Calejado em grandes competições, Helena rejeita a ideia da família Scolari, do “somos nós contra todos” que até o Zagallo utilizava decênios atrás. Quando o futebol escasseia, para ele, o emocional não estimula e, ao contrário, retira a confiança e põe o grupo para baixo. Nem o argumento da entressafra de jogadores justifica tamanha desolação.

Para o especialista, o sistema de jogo revela atraso técnico e tático. Não se investe em conhecimento de futebol como a Europa faz de rotina, como a Alemanha faz:

– Há muito o braço da viola mudou, só o Brasil não vê.

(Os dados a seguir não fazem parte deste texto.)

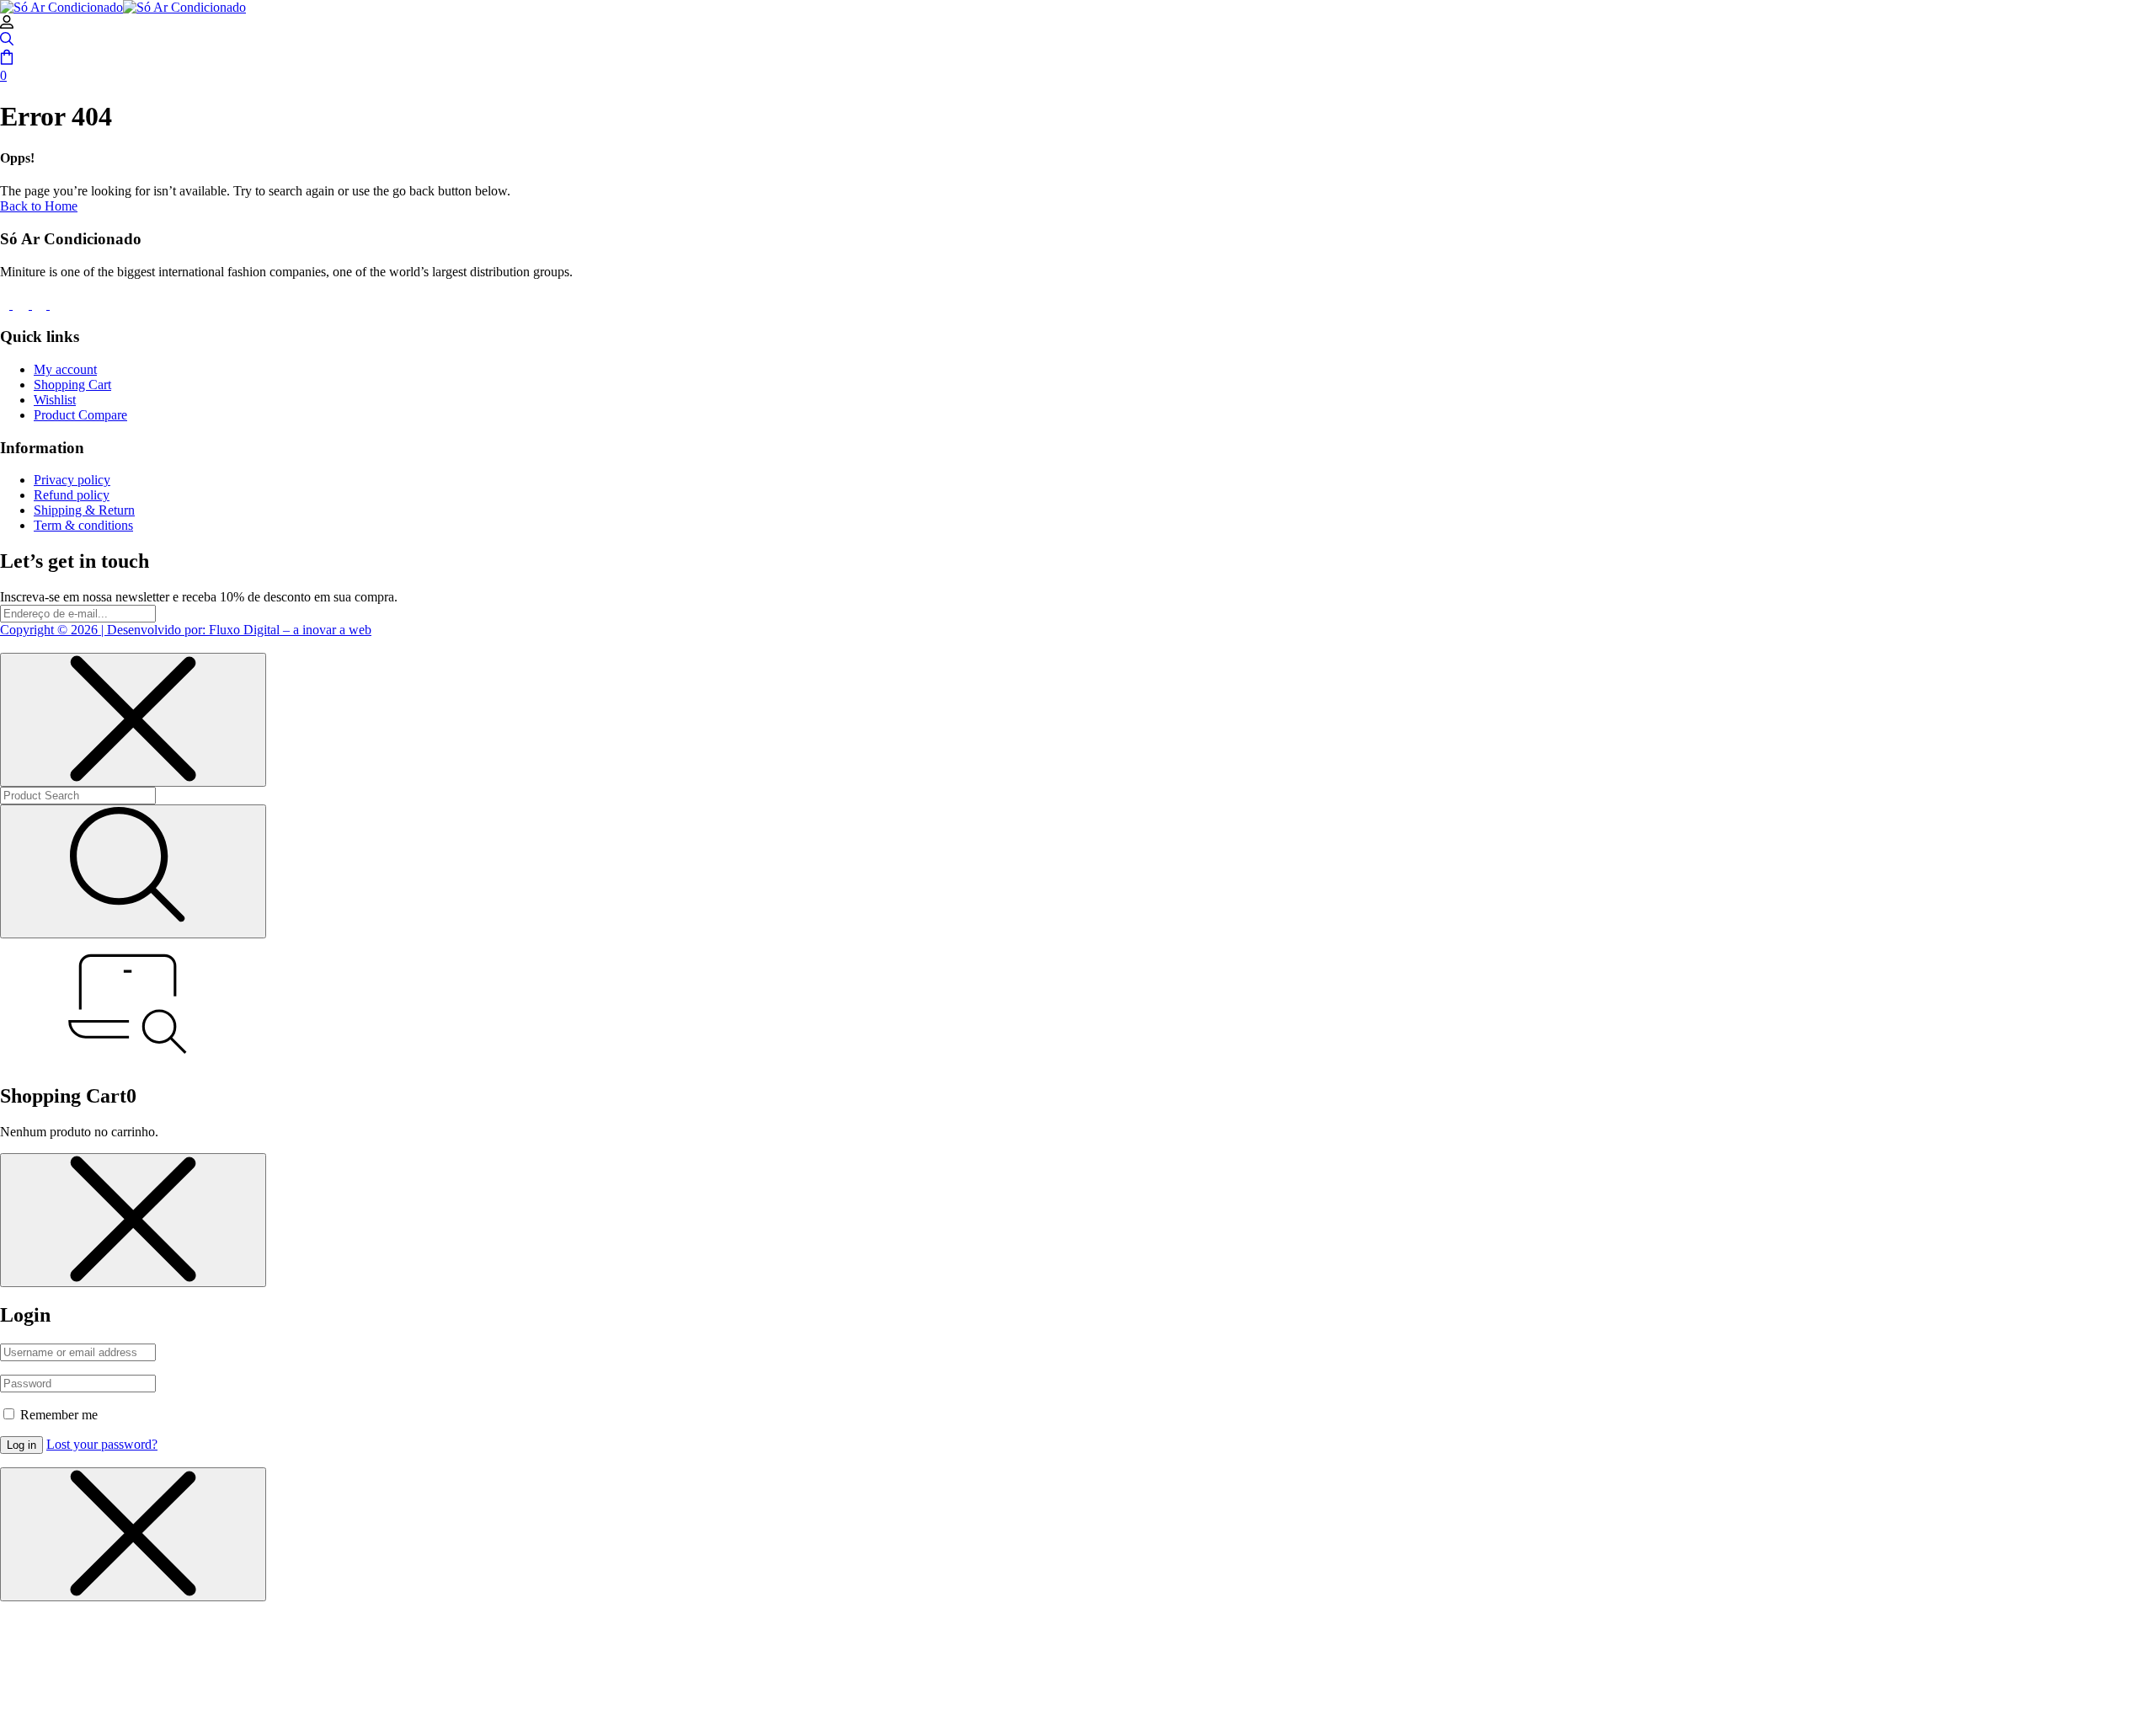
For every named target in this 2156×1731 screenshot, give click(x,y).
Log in (21, 1445)
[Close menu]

O motivador Evandro Mota viu o jogo de Lisboa, Portugal, ele trabalha no Benfica, depois de servir de consultor à Seleção nas Copas de 1994 e 98. Perguntado sobre os efeitos dos choros e do impacto emocional da falta de Neymar no grupo, ele desabafou:

– Estou chocado. Estou triste. É difícil acreditar, mas podem ter certeza: o que se vê de reação é a ponta do iceberg.

Pelo Twitter, o ex-volante Gilberto Silva, penta em 2002, fez um comentário forte:

– Ainda tem alguém que acha que está tudo bem no futebol brasileiro? E a culpa agora é somente dos atletas?